SpaceX has filed confidentially with the Securities and Exchange Commission, setting up a public listing expected as early as June that would value the company at $1.75 trillion and raise $75 billion, according to the Wall Street Journal.
Five banks are leading the deal: Bank of America, Citigroup, Goldman Sachs, JP Morgan Chase, and Morgan Stanley.
If those figures hold, the debut would surpass Saudi Aramco's $29 billion listing in 2019 as the largest IPO on record. For investors wondering whether to get involved and how, the picture is more complicated than the headline numbers suggest.
What retail investors should know about access
SpaceX is reportedly planning to allocate around 30% of IPO shares to retail investors, three times the Wall Street standard of roughly 10%. Morgan Stanley is expected to distribute shares to smaller individual investors through its E*Trade platform, while Bank of America will target family offices and high-net-worth buyers. Fidelity, Schwab, Robinhood, and Interactive Brokers are also expected to offer access during the subscription period.
The catch is that demand is expected to run at 10 to 20 times the available supply. Individual allocations will almost certainly be partial, and getting in at the offering price is far from guaranteed. Around 25% of IPO stocks decline in value on debut, and for retail investors who miss the allocation entirely, the first earnings report after listing, likely covering the second quarter of 2026, will be the market's first chance to test management's growth projections against audited numbers.
The valuation question
SpaceX generated around $16 billion in revenue in 2025. At a $1.75 trillion valuation, that implies a price-to-sales ratio of close to 100. There is no meaningful public market comparable at that scale. Companies tend to maximise their valuations at IPO, and better buying opportunities may arise once the listing hype settles.
Investors should also note that the prospectus will contain redacted sections covering defence contracts, and that the dual-class share structure being discussed would preserve Musk's voting control regardless of what the public markets think.
Proxy plays for those who cannot, or prefer not to, wait
For investors who want exposure without the IPO lottery, several routes already exist. Alphabet invested around $900 million in SpaceX in 2015 and holds a stake that could be worth more than $100 billion at the IPO valuation. EchoStar holds a SpaceX stake recently valued at around $11.1 billion following spectrum-for-equity deals, and its stock has already moved sharply on the filing news.

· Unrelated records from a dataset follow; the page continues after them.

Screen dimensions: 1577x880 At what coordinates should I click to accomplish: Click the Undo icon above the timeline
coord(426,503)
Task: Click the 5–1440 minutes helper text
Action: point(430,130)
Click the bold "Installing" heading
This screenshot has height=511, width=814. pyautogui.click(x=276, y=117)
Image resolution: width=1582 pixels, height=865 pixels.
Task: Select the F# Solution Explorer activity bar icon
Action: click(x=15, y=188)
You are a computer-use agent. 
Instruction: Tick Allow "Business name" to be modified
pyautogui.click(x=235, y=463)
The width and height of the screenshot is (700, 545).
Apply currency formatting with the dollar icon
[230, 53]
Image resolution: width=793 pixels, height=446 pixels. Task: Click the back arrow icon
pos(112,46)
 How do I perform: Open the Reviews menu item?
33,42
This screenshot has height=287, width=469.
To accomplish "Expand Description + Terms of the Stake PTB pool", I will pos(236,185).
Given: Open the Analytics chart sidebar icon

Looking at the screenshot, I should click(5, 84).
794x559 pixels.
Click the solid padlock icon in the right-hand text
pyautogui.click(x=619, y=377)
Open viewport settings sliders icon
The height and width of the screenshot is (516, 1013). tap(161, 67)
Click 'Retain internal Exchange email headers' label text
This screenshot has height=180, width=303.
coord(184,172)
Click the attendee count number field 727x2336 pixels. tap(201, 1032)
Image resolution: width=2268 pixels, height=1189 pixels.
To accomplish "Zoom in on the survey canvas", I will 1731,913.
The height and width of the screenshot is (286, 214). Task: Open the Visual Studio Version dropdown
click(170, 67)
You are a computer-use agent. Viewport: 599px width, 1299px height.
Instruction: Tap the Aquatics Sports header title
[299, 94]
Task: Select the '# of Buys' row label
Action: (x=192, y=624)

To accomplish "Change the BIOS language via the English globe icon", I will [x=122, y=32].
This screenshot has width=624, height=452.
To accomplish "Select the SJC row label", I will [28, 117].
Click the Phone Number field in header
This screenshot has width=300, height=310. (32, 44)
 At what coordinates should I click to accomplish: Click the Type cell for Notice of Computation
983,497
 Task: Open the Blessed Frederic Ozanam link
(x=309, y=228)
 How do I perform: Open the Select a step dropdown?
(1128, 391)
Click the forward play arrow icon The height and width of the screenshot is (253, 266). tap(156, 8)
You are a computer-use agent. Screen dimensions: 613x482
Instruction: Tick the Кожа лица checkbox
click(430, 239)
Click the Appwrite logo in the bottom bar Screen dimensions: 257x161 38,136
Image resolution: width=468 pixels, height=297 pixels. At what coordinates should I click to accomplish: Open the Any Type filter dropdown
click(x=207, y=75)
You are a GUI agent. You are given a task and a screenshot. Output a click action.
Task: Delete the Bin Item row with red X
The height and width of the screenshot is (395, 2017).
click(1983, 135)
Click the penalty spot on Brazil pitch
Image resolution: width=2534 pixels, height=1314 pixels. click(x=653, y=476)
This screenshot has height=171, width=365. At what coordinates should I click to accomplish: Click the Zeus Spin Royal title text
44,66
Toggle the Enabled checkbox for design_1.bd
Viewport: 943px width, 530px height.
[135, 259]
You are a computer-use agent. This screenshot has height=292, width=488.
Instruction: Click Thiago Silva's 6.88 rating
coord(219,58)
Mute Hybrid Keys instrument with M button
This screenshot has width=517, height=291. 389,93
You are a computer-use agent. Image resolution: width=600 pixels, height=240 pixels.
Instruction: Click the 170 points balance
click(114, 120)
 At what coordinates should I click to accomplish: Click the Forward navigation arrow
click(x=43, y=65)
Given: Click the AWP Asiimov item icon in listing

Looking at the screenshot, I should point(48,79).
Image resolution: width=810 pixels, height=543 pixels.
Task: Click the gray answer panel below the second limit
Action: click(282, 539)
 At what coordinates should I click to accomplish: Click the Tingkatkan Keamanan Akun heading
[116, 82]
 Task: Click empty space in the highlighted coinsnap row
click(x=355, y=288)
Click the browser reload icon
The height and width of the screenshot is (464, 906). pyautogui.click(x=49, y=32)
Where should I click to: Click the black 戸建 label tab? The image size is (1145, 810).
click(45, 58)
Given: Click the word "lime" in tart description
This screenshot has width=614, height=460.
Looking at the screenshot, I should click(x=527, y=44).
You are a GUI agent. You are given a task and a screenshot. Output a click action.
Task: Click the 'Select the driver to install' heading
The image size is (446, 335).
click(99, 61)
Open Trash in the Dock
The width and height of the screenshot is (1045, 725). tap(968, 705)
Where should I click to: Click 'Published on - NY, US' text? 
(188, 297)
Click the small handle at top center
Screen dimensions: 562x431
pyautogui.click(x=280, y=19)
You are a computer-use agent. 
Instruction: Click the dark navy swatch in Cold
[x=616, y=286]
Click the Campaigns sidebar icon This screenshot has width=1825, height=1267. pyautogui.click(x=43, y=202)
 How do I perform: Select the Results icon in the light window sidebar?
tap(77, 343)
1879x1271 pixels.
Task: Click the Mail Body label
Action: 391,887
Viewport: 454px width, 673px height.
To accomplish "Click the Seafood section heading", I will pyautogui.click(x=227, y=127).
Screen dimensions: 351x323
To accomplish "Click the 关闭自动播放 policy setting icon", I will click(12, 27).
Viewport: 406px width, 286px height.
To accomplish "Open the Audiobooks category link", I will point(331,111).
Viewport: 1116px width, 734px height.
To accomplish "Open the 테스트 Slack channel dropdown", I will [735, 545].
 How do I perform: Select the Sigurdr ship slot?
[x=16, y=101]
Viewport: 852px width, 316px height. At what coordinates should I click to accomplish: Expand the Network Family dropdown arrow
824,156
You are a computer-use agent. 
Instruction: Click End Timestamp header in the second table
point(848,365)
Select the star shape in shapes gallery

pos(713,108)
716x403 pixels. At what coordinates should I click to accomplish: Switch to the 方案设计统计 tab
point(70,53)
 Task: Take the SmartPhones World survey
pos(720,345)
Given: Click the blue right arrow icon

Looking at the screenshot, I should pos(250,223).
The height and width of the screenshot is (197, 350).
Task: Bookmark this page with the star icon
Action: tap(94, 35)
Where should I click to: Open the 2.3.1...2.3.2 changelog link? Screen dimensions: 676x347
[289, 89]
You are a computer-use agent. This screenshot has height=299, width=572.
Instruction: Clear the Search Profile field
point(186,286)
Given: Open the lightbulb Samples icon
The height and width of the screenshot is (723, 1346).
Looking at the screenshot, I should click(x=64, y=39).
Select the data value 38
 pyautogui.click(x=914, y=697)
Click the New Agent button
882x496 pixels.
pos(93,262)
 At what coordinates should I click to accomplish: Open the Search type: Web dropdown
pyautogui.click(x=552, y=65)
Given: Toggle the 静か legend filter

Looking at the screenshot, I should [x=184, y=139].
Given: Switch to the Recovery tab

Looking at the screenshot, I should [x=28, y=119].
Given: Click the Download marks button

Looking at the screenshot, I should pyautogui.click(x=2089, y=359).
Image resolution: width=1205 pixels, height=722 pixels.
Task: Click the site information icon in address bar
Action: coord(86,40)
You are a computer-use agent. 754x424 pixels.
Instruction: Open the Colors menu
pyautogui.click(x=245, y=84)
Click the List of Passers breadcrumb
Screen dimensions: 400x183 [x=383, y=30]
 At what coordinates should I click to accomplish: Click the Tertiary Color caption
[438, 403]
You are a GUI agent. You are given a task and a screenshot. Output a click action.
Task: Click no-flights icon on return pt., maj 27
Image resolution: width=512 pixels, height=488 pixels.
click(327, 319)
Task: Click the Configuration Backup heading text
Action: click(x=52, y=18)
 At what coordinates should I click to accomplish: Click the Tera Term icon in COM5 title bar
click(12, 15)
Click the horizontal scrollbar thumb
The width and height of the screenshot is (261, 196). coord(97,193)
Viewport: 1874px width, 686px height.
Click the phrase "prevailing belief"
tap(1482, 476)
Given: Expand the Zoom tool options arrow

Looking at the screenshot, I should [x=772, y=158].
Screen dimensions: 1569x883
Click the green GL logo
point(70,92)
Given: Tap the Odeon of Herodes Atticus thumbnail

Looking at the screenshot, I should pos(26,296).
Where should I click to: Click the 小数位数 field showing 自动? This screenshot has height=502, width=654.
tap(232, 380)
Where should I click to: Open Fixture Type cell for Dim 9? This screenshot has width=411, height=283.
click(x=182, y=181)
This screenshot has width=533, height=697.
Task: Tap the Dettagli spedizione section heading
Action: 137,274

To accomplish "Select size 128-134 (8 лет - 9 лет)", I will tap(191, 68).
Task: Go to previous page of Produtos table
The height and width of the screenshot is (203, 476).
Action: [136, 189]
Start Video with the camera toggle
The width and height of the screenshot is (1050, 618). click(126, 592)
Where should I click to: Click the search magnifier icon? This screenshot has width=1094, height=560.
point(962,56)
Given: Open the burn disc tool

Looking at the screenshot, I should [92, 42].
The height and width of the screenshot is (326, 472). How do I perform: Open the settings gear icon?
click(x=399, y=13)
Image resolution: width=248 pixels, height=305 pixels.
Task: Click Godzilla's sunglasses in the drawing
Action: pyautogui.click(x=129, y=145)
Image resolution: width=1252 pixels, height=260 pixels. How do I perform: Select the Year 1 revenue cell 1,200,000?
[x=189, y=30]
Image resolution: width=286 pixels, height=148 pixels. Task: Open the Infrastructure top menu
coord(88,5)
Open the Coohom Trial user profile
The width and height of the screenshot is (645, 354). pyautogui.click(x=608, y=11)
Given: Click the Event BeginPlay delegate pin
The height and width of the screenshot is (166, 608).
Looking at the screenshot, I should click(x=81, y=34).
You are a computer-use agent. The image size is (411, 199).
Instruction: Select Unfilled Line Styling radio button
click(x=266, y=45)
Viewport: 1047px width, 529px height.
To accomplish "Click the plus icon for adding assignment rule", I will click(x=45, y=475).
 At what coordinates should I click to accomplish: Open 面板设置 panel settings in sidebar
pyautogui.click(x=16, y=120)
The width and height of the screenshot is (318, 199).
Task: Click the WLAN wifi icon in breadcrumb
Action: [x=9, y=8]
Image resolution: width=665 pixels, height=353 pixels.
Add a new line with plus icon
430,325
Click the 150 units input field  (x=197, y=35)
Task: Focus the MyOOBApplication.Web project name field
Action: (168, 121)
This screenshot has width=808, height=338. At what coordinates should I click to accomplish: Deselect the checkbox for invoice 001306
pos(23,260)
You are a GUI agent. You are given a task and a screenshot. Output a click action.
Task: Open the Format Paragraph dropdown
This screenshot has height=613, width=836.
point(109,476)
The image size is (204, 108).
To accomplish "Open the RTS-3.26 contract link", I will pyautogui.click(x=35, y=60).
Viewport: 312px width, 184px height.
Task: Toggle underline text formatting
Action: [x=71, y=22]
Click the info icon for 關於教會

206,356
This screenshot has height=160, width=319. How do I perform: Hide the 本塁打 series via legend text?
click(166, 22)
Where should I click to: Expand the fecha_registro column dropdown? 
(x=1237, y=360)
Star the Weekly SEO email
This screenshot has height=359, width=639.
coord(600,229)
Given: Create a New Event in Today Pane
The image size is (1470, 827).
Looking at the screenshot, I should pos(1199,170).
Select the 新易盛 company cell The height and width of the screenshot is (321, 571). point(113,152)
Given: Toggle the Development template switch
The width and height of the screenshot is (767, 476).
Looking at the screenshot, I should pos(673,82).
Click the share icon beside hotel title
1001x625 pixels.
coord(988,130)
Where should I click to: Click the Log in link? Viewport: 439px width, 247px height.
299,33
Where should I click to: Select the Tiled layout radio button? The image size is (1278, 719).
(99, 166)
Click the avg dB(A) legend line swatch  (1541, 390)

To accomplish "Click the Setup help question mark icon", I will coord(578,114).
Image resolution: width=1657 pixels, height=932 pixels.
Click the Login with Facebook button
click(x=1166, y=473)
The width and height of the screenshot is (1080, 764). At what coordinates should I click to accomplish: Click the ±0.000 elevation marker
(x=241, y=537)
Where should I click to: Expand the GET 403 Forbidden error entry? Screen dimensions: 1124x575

ETFs that hold positions in SpaceX include Cathie Wood's ARK Venture Fund and the XOVR ETF. The KraneShares Artificial Intelligence and Technology ETF also carries SpaceX exposure through its prior investment in xAI. Musk has indicated he wants SpaceX included in indices such as the Nasdaq-100 at the point of listing, which would give any investor holding a tracker fund automatic exposure from day one.
Accredited investors can access SpaceX shares before the IPO through secondary market platforms such as EquityZen and Forge, where existing shareholders list stock for sale, subject to availability and securities regulations.
What to watch before the listing
Three things are worth monitoring. First, the public S-1 filing, which must be released at least 15 days before the roadshow and will provide the first detailed look at SpaceX's finances. Second, the Starship V3 test flight targeting late April: a successful launch before the roadshow begins would strengthen the investment case considerably. Third, any shift in the retail allocation percentage, which remains subject to change as bank discussions continue.
The formal prospectus will set the terms of the story. Until then, the numbers are indicative and the hype is considerable.